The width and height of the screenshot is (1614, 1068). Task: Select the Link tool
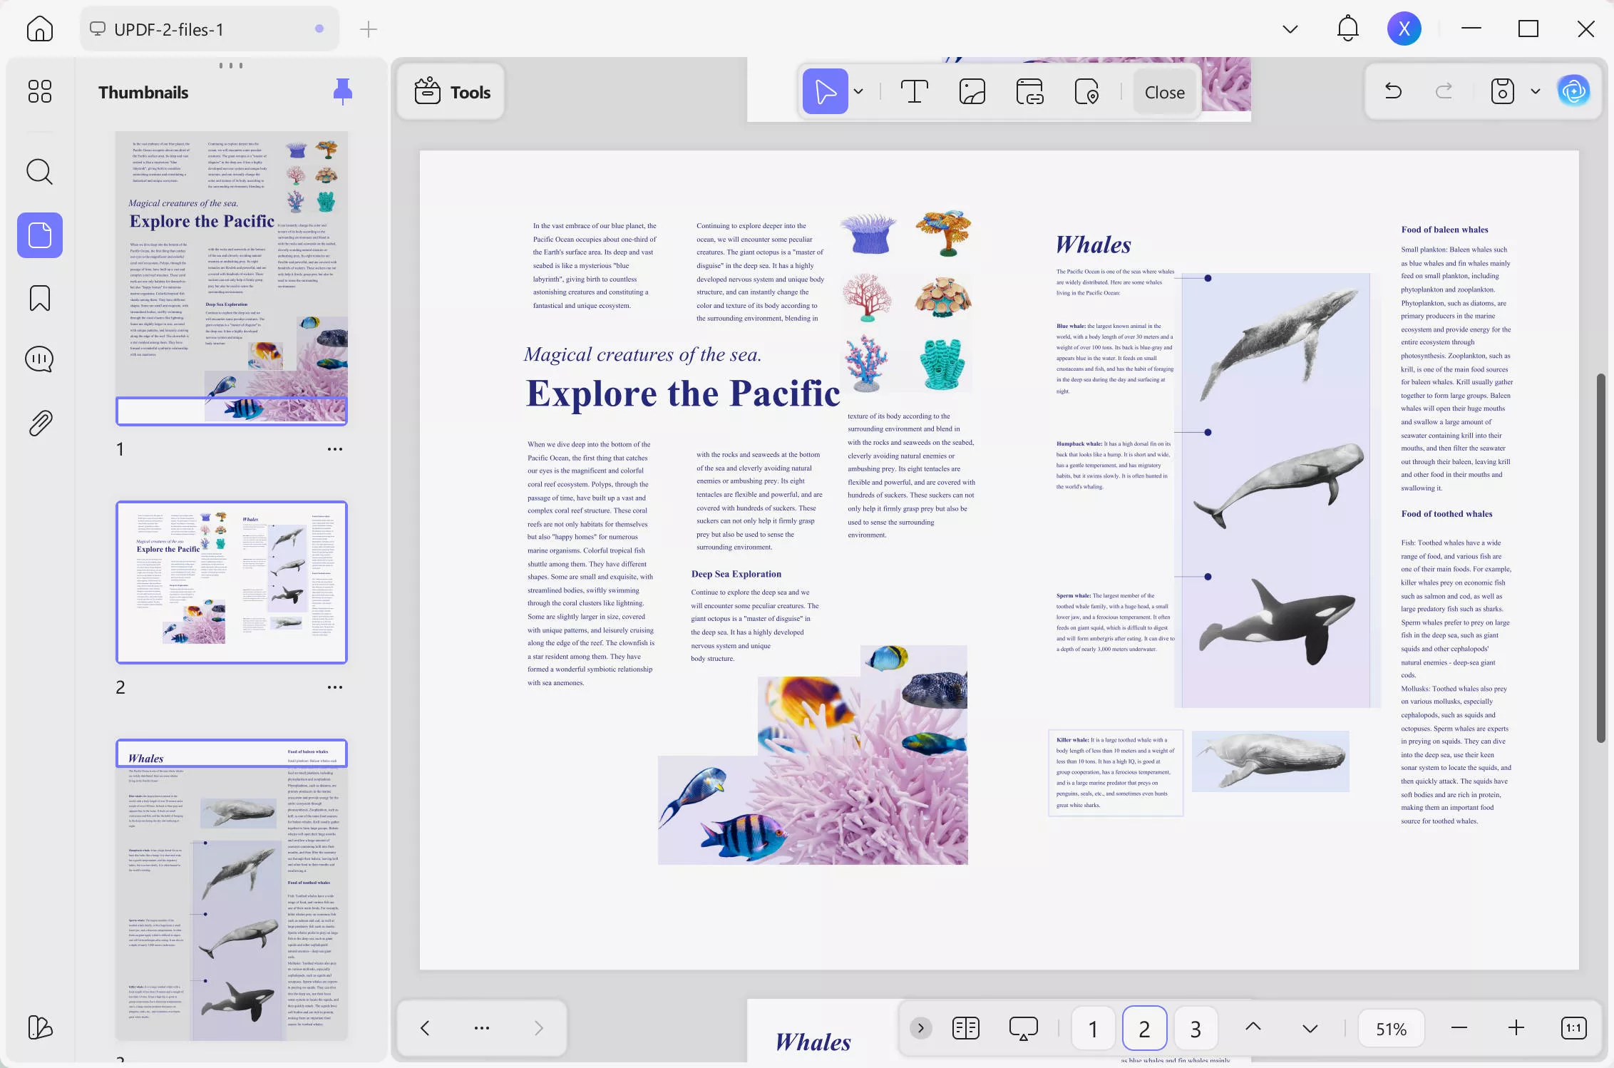1029,91
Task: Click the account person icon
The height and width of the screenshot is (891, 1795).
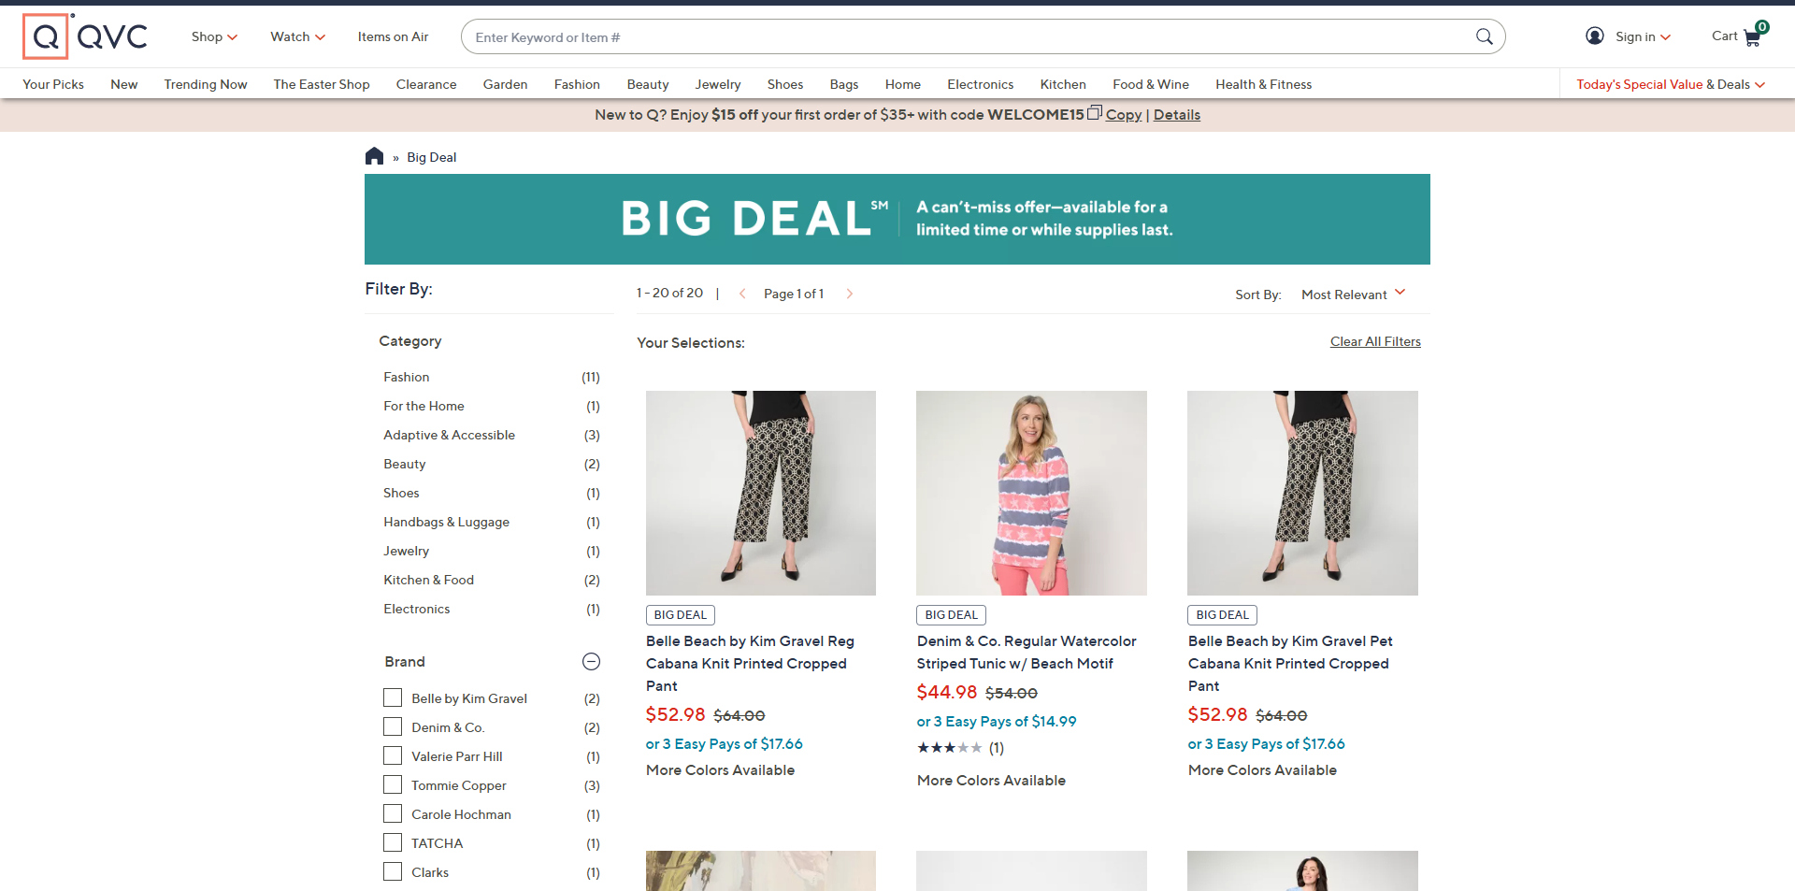Action: coord(1594,36)
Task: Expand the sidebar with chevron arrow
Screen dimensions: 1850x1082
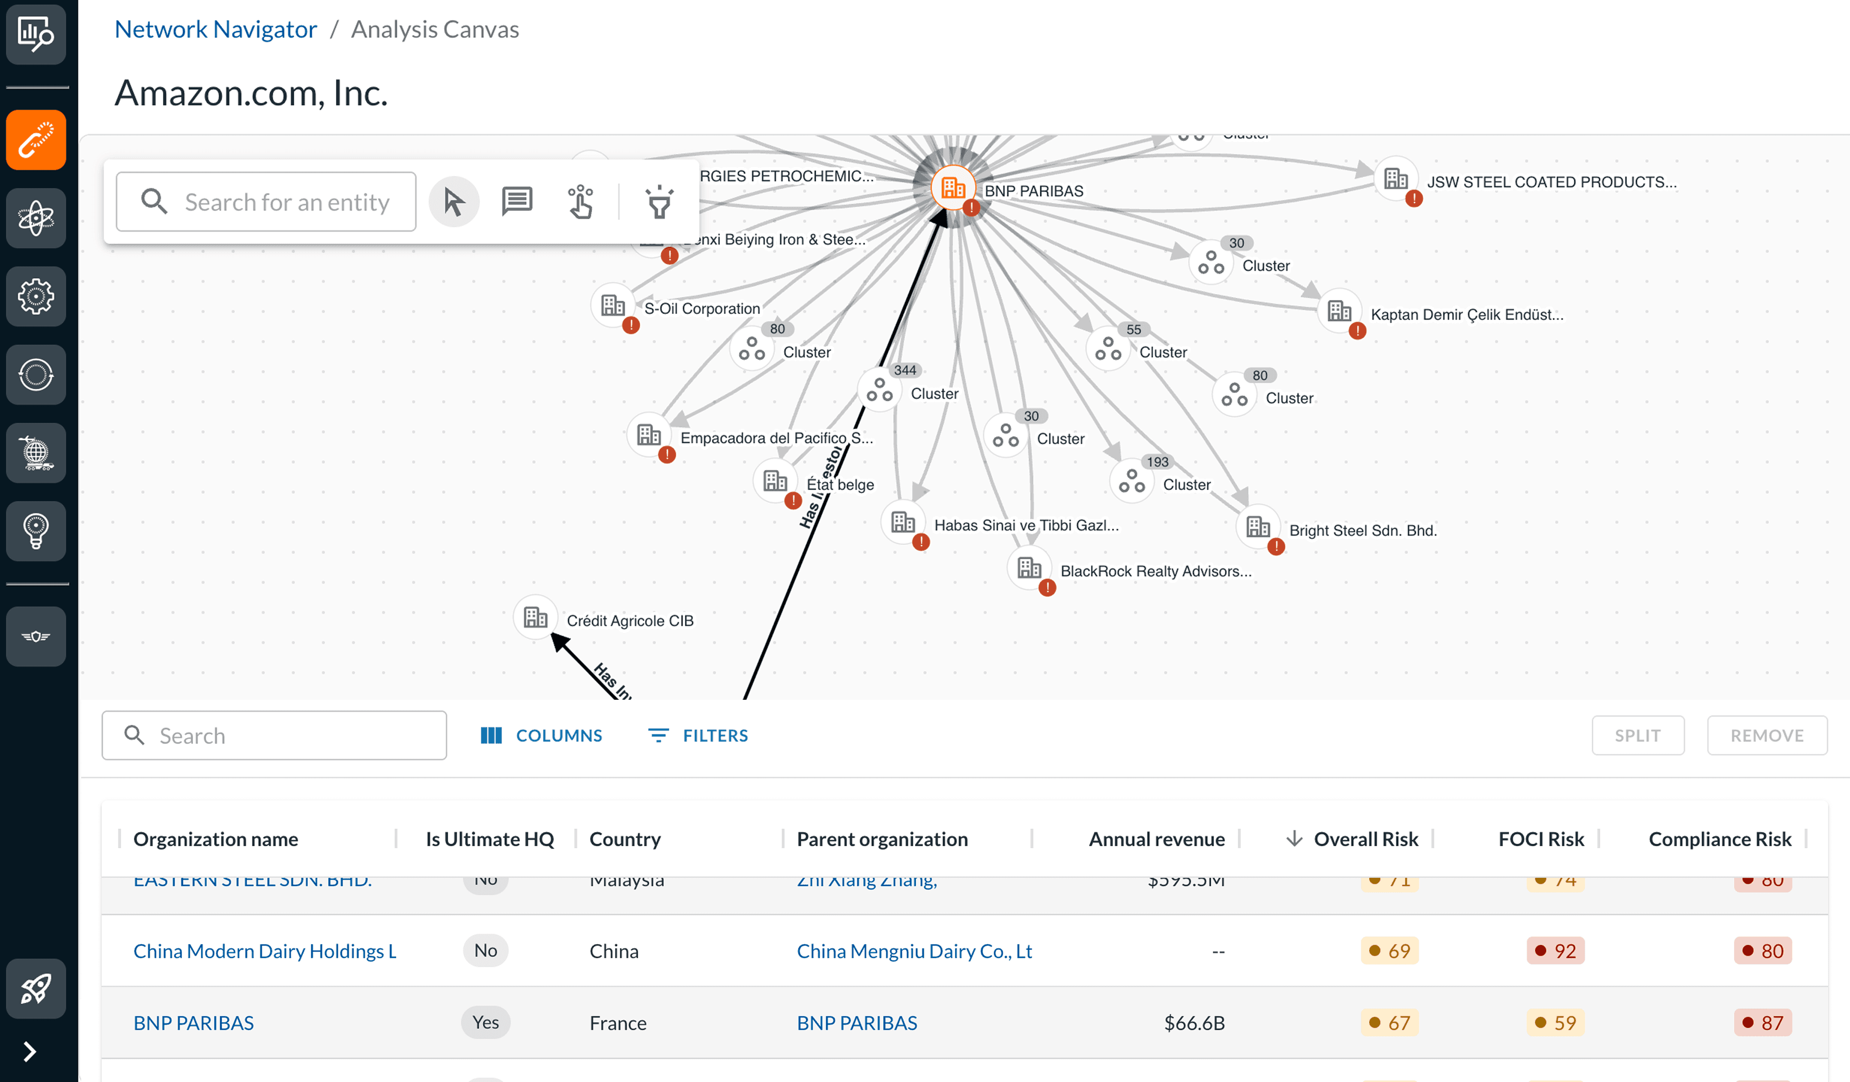Action: click(29, 1052)
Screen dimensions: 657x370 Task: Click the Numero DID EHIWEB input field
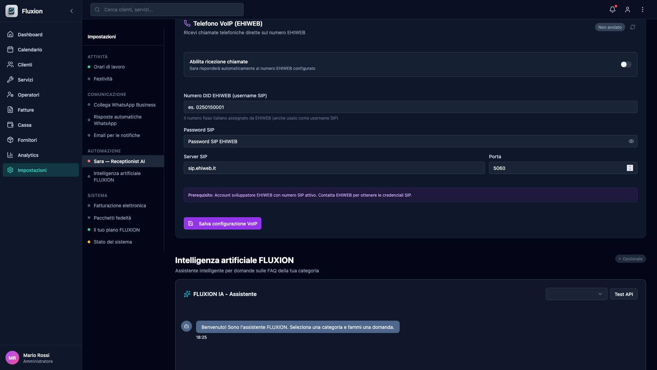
==================================================
About this exercise: Give back, exactly and with nothing added, the lines from the line with "The height and" through the final line of the data, both included; leave pictures out.

The answer:
The height and width of the screenshot is (891, 1795).
Action: coord(1594,36)
Task: Expand the sidebar with chevron arrow
Screen dimensions: 1850x1082
Action: click(29, 1052)
Screen dimensions: 657x370 Task: Click the Numero DID EHIWEB input field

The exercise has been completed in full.